Food production’s negative impact is not only limited to its GHG emissions. Our current way of producing food requires a lot of land resulting in deforestation and loss of natural habitat adn biodiversity.
Half of the Earth’s habitable land is used for growing crops for us or for livestock that we end up eating. It is shocking that livestock uses 77% of this land used for agriculture but supplies 37% of the global protein supply. Growing cows and other livestock for our food is highly inefficient while also causing animal suffering.
[Read more about the importance of forests and biodiversity in Survivaltech.club’s deep dive on forests.]
Today’s food production has also other severe environmental impacts, which Pasi will cover soon in the interview.
🦠Solar Foods’ solution
Solar Foods is a Finnish food technology company on a mission to revolutionize global food production. They make food out of thin air.
Solar Foods produces a natural protein, Solein®, from carbon dioxide and electricity using hydrogen fermentation. Their production method uses much less land and water than animal protein production and traditional agriculture.
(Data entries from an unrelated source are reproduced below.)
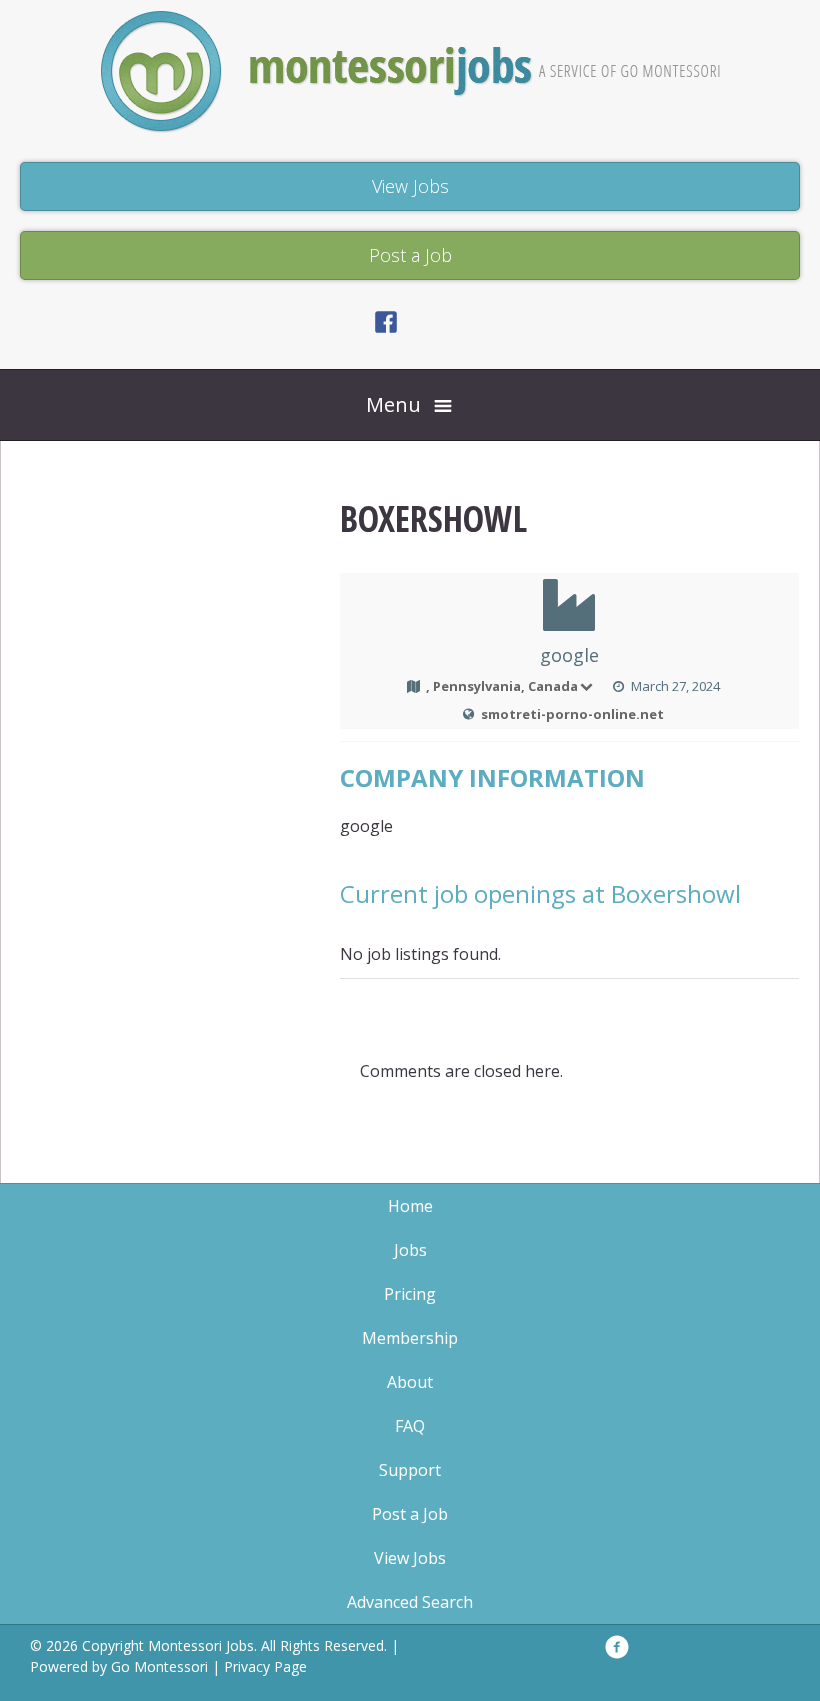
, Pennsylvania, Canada (502, 686)
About (410, 1382)
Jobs (410, 1250)
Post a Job (410, 1514)
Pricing (410, 1294)
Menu (393, 404)
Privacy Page (265, 1666)
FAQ (410, 1426)
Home (410, 1206)
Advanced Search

Solar Foods is building its first commercial factory in Vantaa, Finland. The factory aims to produce 100 tons of the Solein® protein annually. As one meal typically contains 20 grams of protein, the factory can produce protein for 5 million meals.
🧠Wisdom from Pasi
What’s the founding story of Solar Foods?
I hold an M.Sc. in energy engineering and a Ph.D. in chemical engineering.
For 15 years, I worked as a scientist at VTT, the national research institute of Finland, and researched renewable energy systems, including bioenergy and waste-to-energy processes. After various co-incidences, I wrote a strategy for researching how a 100% renewable energy system could work.
Starting in 2015, I was involved in a joint project on direct air capture and synthetic fuels by VTT and LUT University. We built a pilot facility to produce fuels from the air. We realized it would take a long time before synthetic fuels make economic sense, as fossil fuels are so cheap. In contrast, the price of food (protein) is 10x higher than for fossil fuels. Thus, turning electricity into protein is likely to make economic sense earlier.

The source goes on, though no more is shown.